→ **TASK DESCRIPTION**
The lines to transcribe begin with the one containing "This screenshot has width=1947, height=1271." and end with the last line below; reproduce them exactly, without the pictures.

Stored items from a collection:
====

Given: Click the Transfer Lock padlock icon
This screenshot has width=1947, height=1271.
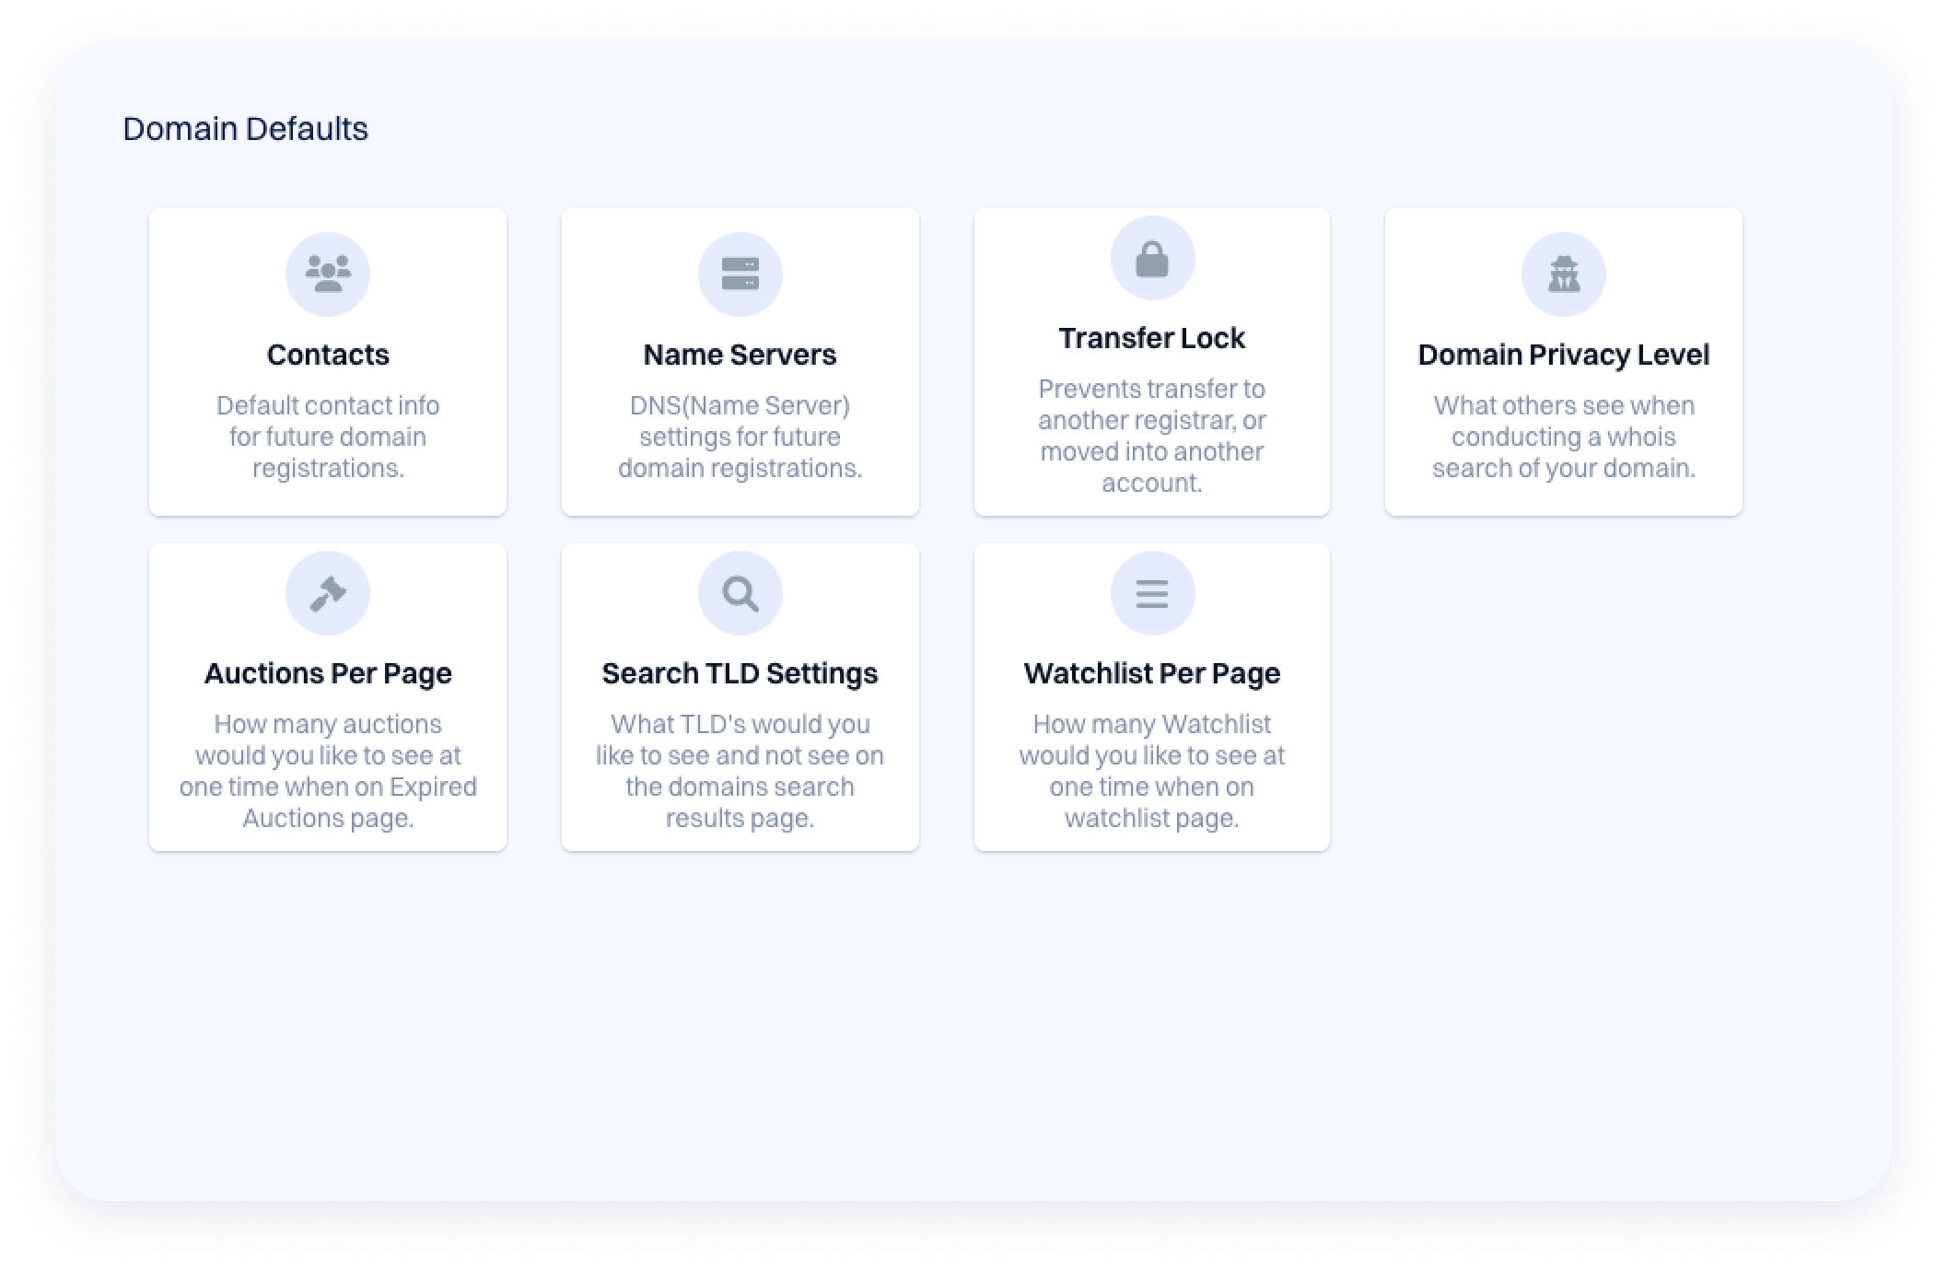Looking at the screenshot, I should (x=1151, y=259).
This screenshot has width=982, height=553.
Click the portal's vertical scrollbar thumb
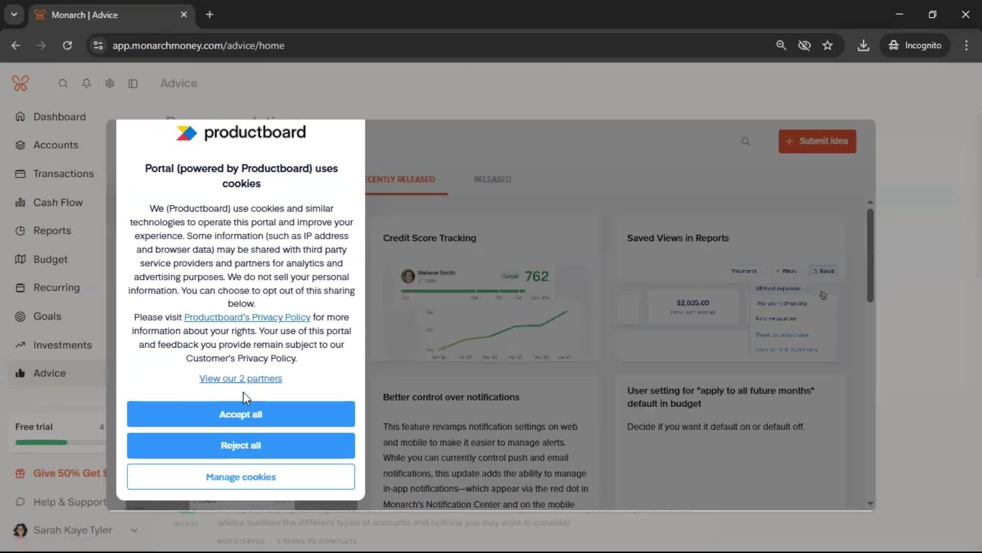(870, 255)
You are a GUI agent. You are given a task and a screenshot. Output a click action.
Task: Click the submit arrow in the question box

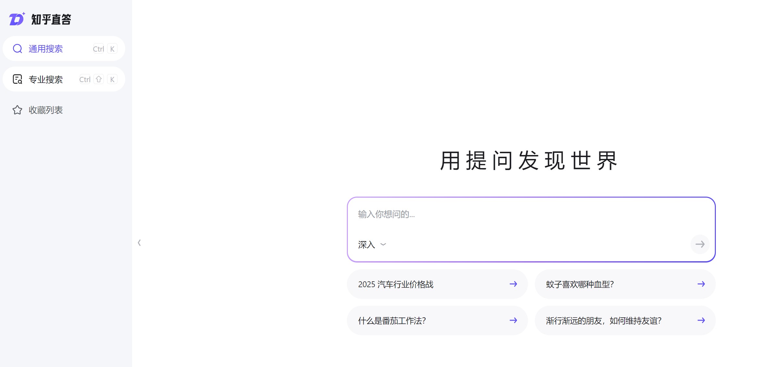click(700, 244)
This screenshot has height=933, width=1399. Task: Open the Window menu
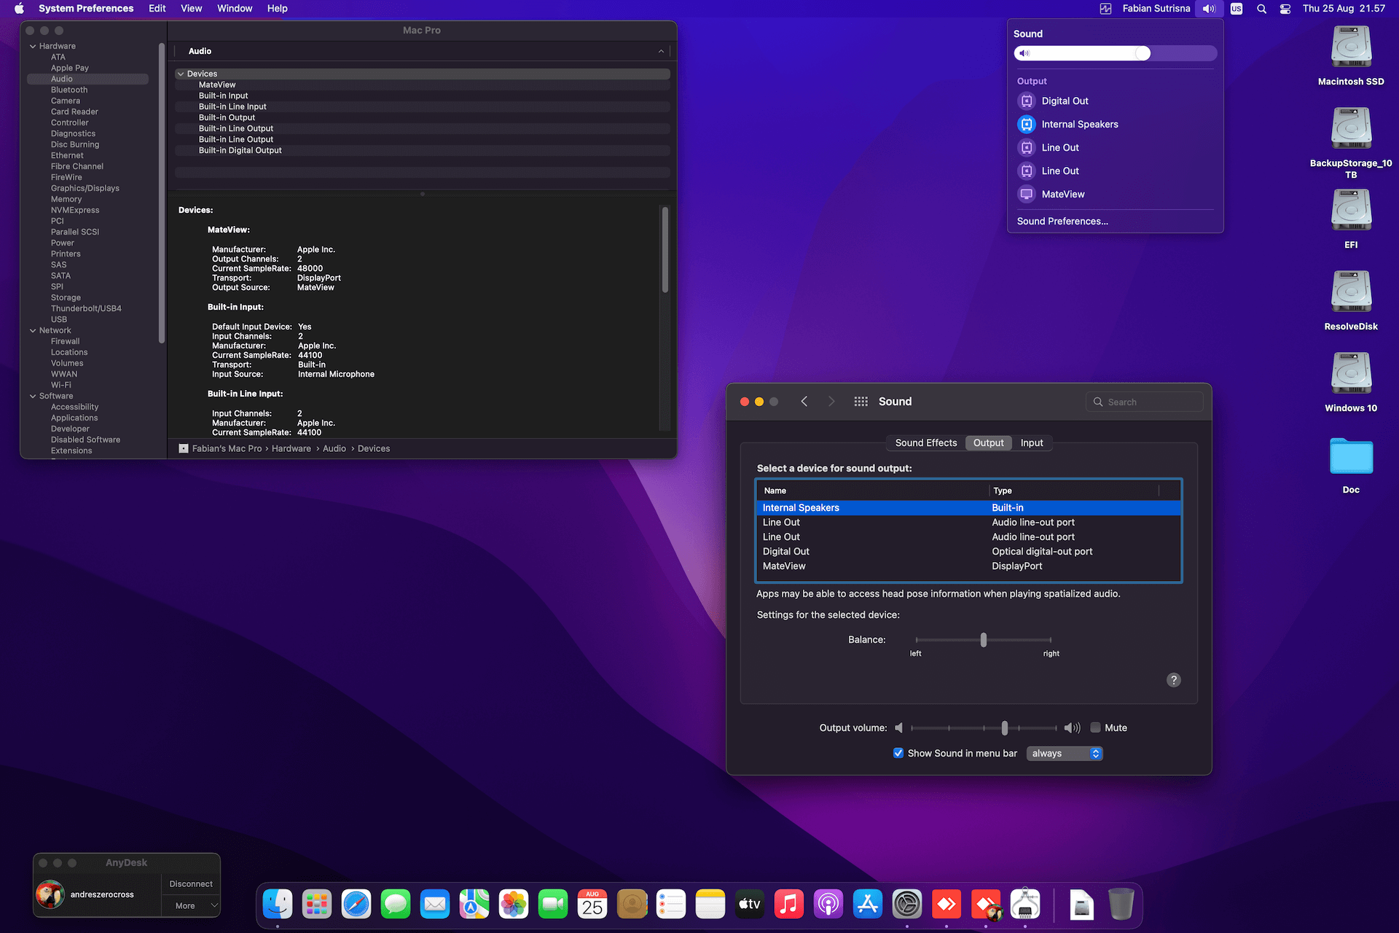tap(235, 9)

====

→ **RESULT OF THE TASK**
This screenshot has width=1947, height=1271.
Looking at the screenshot, I should (x=1151, y=259).
This screenshot has width=982, height=553.
Click the portal's vertical scrollbar thumb
(870, 255)
You are a GUI agent. You are given a task and a screenshot. Output a click action.
Task: Click the submit arrow in the question box

click(700, 244)
This screenshot has height=933, width=1399. Task: Open the Window menu
tap(235, 9)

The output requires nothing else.